Some have asked me about the schedule.  I can not set an exact time frame for each stop.  Things happen.  More so when you add beer.  I put this onus of setting the pace on Watts, since this is his fappening after all.

I realize it would have been easiest to just keep the FacePage updated as we move along.

I'm just afraid that once we get a few stops down the road, we may not be so much good with word things on electronical devices.

So here it it.  We drink and move at a Watts pace.  He is a pretty solid consumer of beverage, but also a benevolent pacemaker.

Keep your eyes peeled.  When he finishes his beer, he will put on his helmet.  Others will follow.  We'll be heading to the next location in the next five to ten minutes.
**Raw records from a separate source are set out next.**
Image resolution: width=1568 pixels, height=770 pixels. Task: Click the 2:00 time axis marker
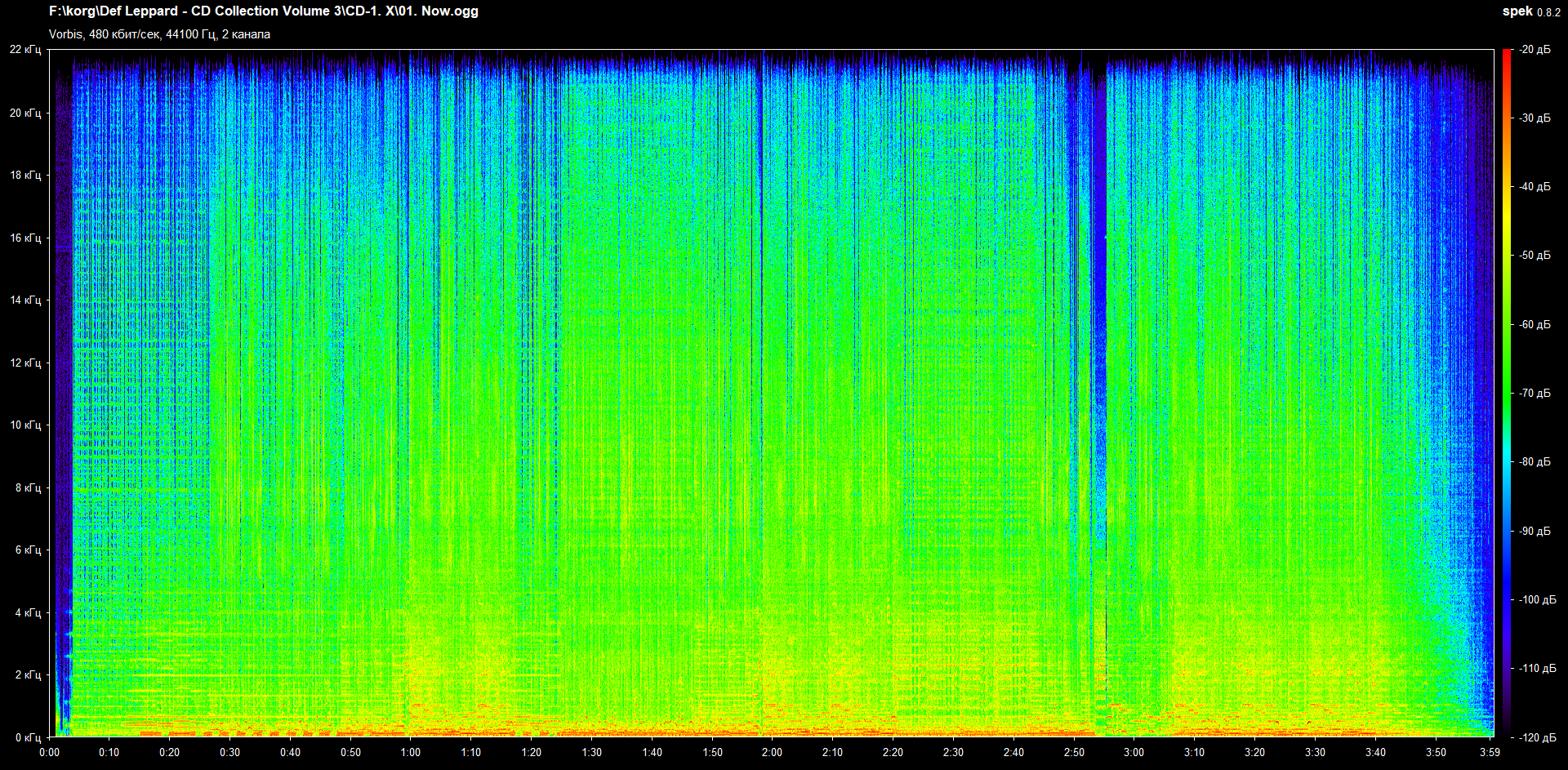pyautogui.click(x=772, y=752)
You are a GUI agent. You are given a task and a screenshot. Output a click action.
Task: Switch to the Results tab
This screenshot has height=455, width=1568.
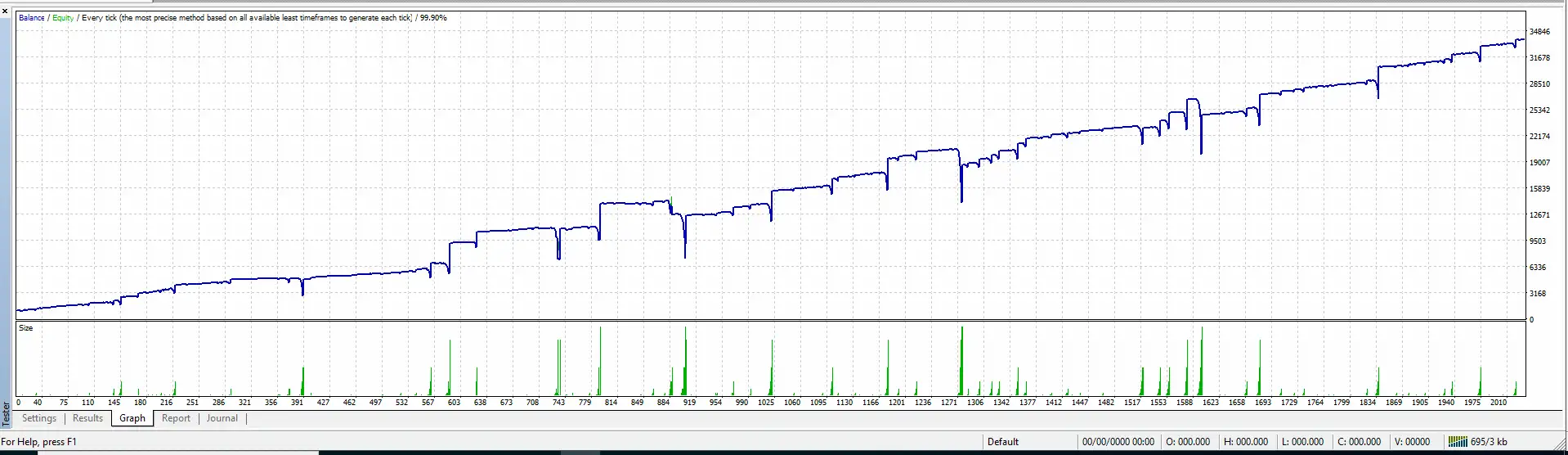[88, 418]
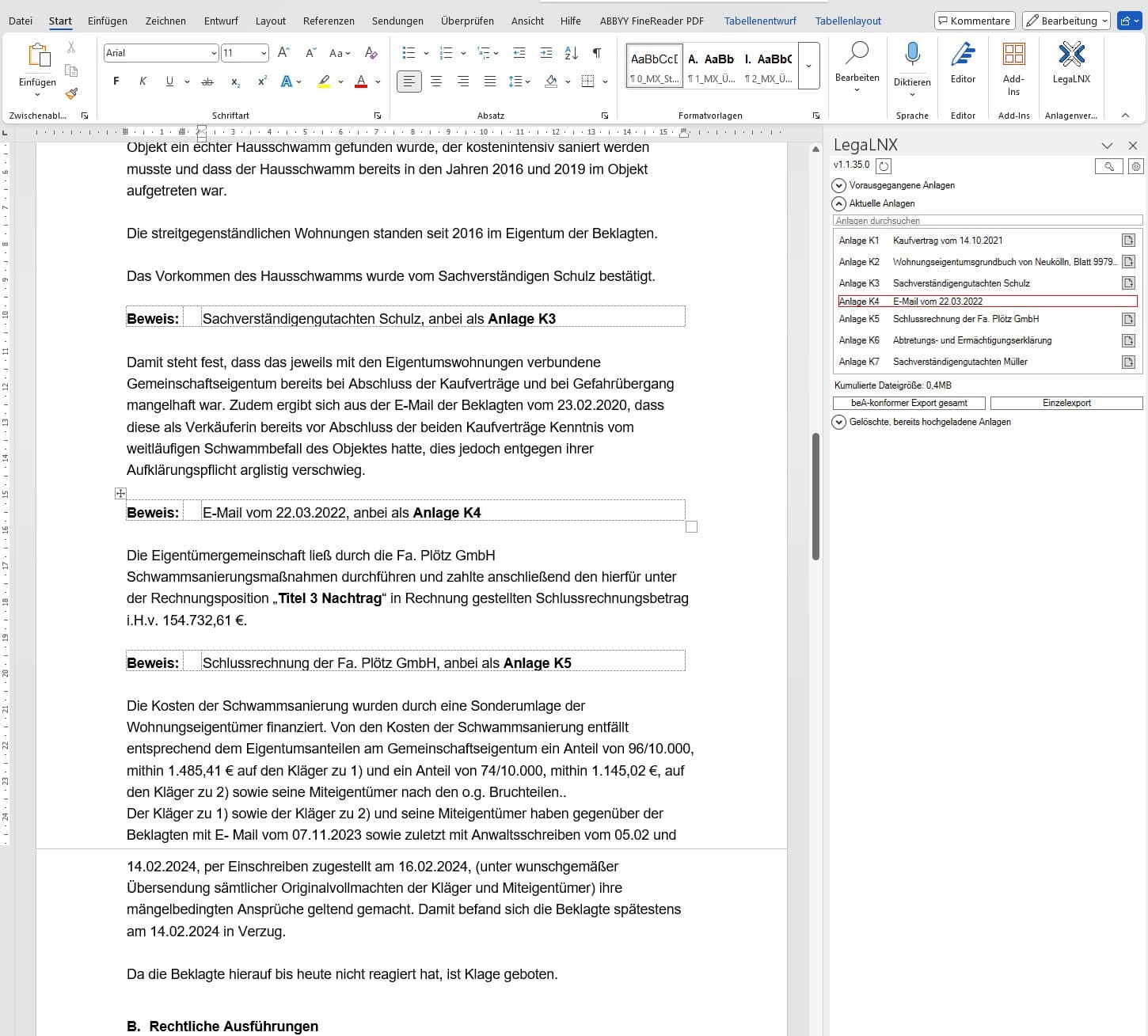Expand Gelöschte, bereits hochgeladene Anlagen section
1148x1036 pixels.
click(x=839, y=422)
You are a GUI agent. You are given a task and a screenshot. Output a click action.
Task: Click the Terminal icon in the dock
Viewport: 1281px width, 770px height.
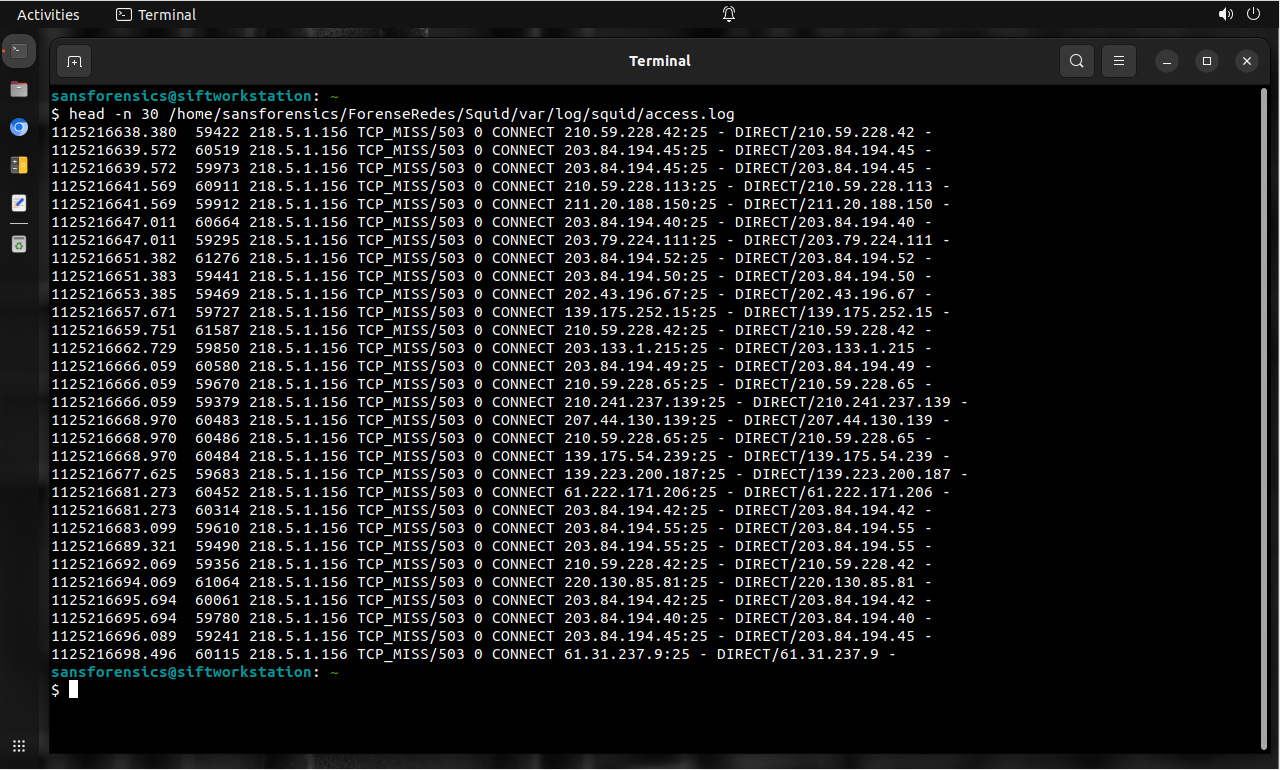pos(19,50)
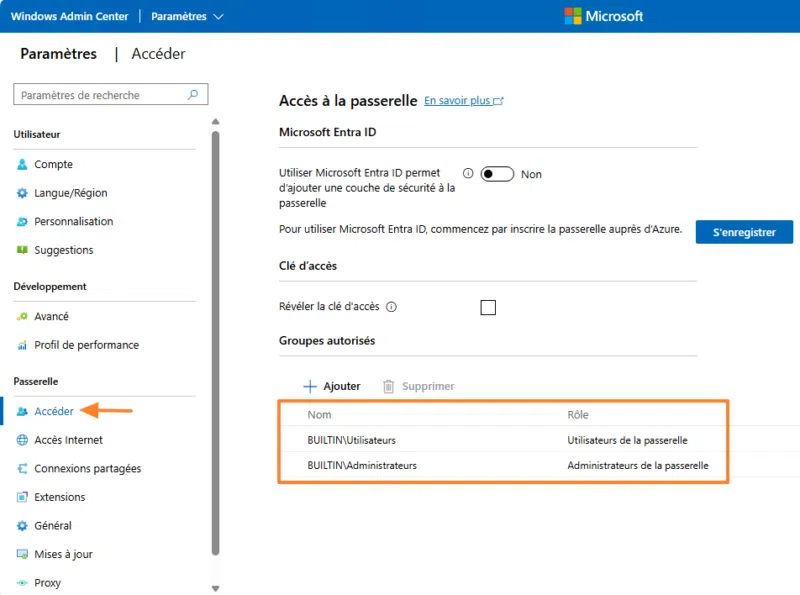Select the Personnalisation icon
The height and width of the screenshot is (595, 800).
point(22,222)
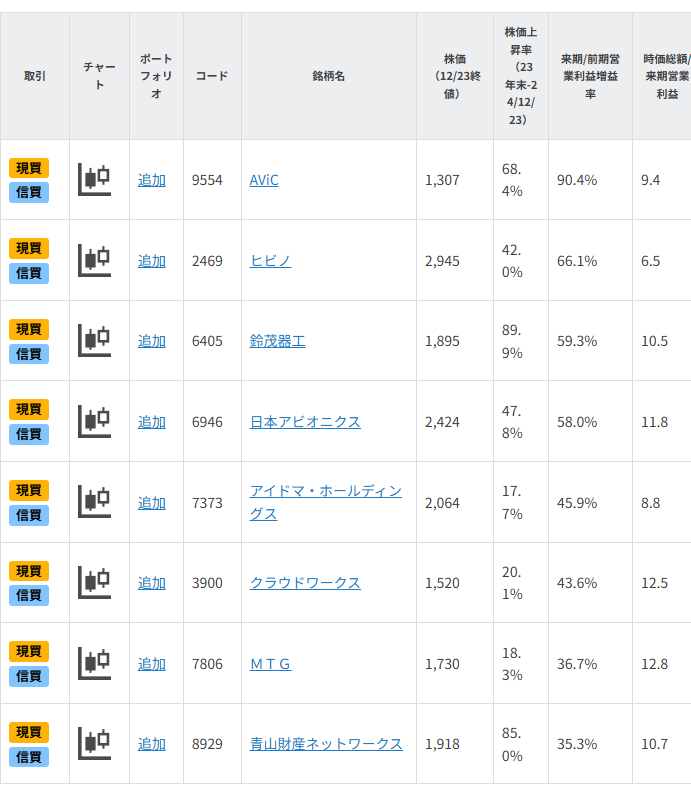The width and height of the screenshot is (691, 787).
Task: Add MTG to portfolio via 追加 link
Action: (152, 664)
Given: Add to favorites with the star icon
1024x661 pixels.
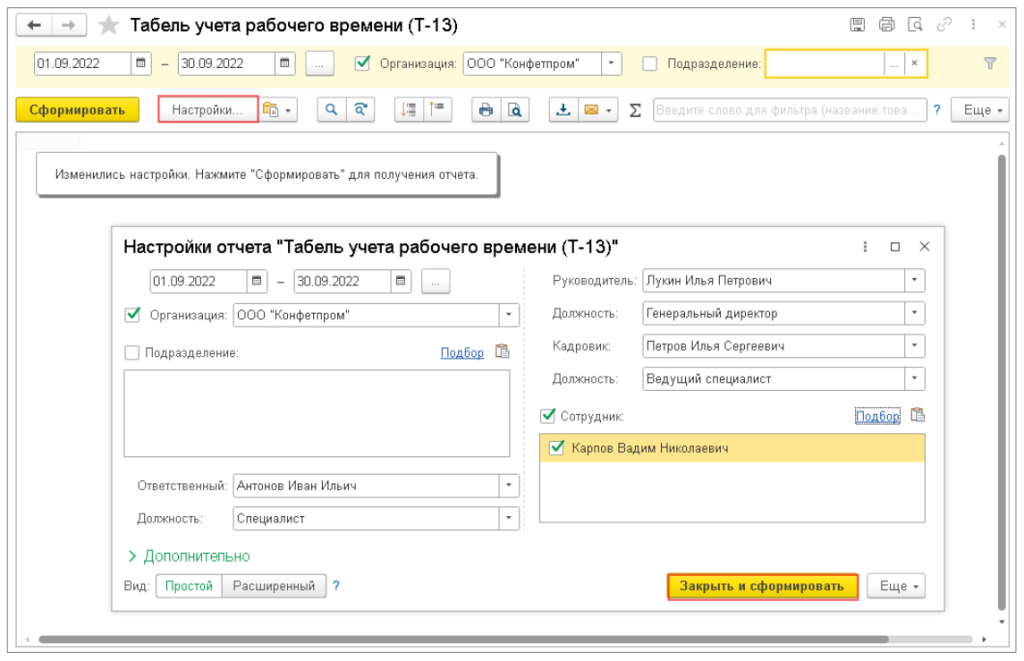Looking at the screenshot, I should tap(108, 25).
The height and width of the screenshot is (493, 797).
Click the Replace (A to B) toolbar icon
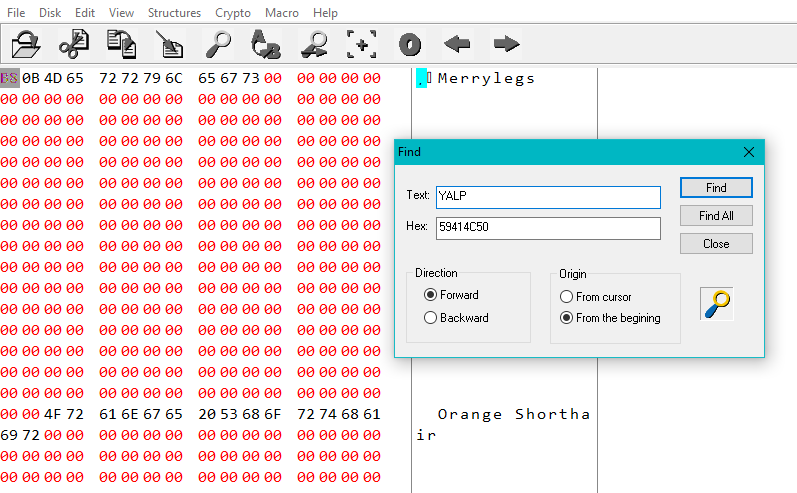click(265, 44)
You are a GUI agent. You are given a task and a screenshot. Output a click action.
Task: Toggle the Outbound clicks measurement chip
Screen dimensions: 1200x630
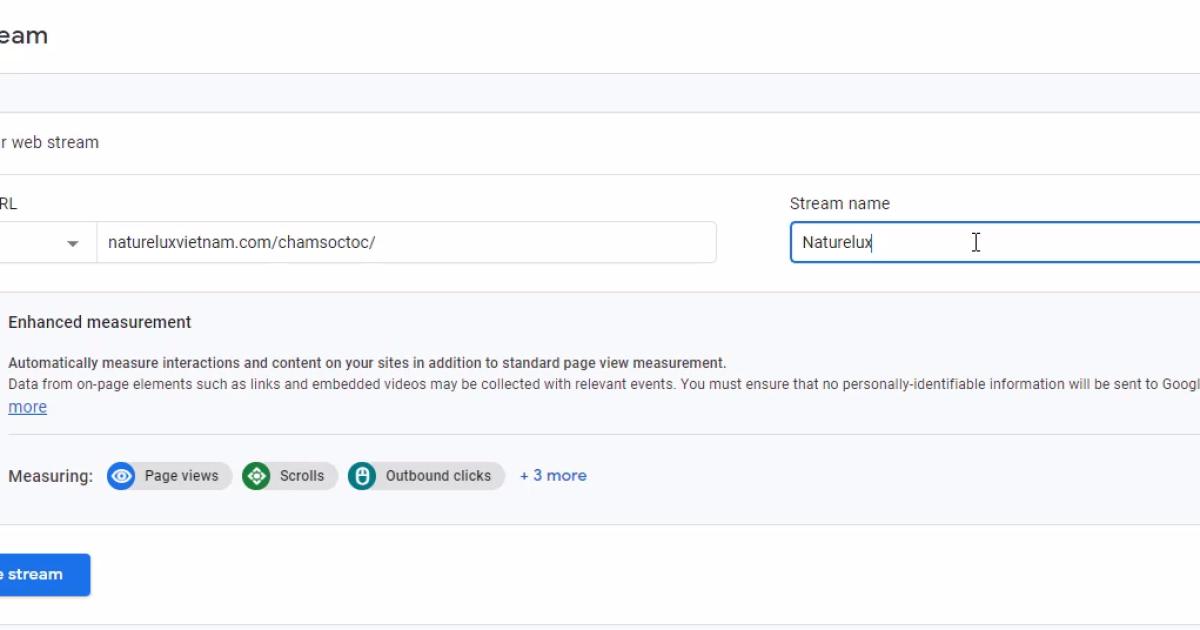coord(425,476)
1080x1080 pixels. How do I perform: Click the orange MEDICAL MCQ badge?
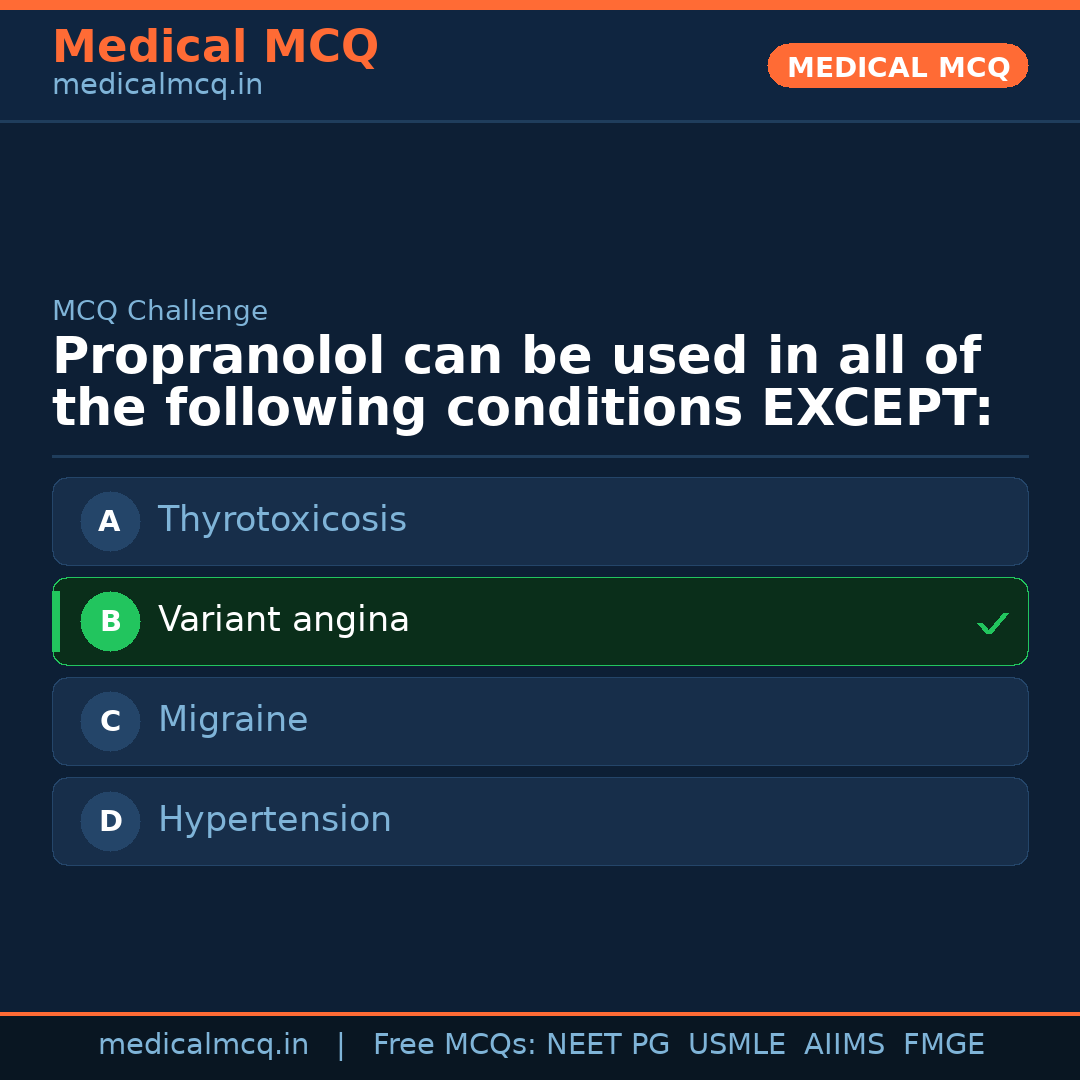pos(898,66)

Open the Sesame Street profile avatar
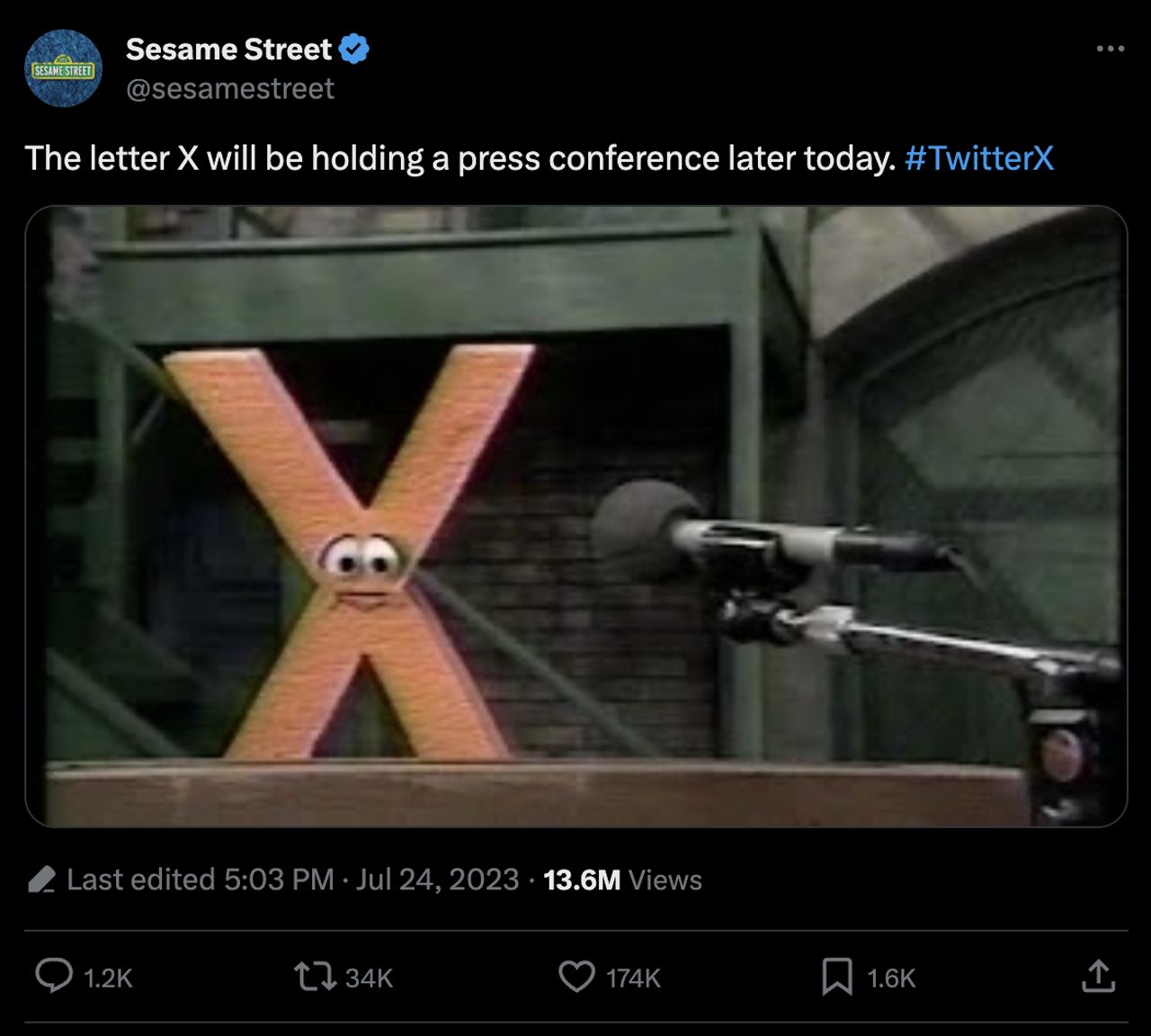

I am aware of the timesuck that will be created when we stop at NoDa Brewing Company because our next stop (Birdsong) is right across the parking lot... and there's a food truck out back.  We'll do our best to keep everyone together, but realize that our best may not be good enough.

Things you should bring:

Clothes for a decent temperature swing
$50 (to be on the safe side)
Lights (front and rear)
Lock
Helmet
ID
A smartphone.  If you get lost, this will help you find yourself, the next stop, us, home, a cab... all kinds of things.  If you're privileged enough to blow $40 on beer and tips in a day, you probably have a smart phone.  Tell me that's a terrible thing to say if you want, but it's true.

I'd apologize for doing this on Valentine's Day, but most everyone knows it's a bullshit holiday.  Make out, dry hump, put the P in the V (or B) or whatever you do to honor St Valentine on Friday, mmkay?

MAKE NO MISTAKE.  This will be a waste of almost an entire day.  There is no reason to do this whatsoever.  You will alienate loved ones and at the end of the day have accomplished nothing.

But you will end up about eight miles from where you started and I have no idea how you're getting home.  I'll probably use google maps and the big buildings for reference.

Hopefully I have built this event up to the point where no one will have more than one expectation (that it will happen), and the assurance that you will get your money's worth ($0 entry fee).

2 comments:

Anonymous said...

I like to put the T in the B!

rick said...

$50 doesn't seem like nearly enough unless you're drinking shite! Drink good beer, tip well and repeat.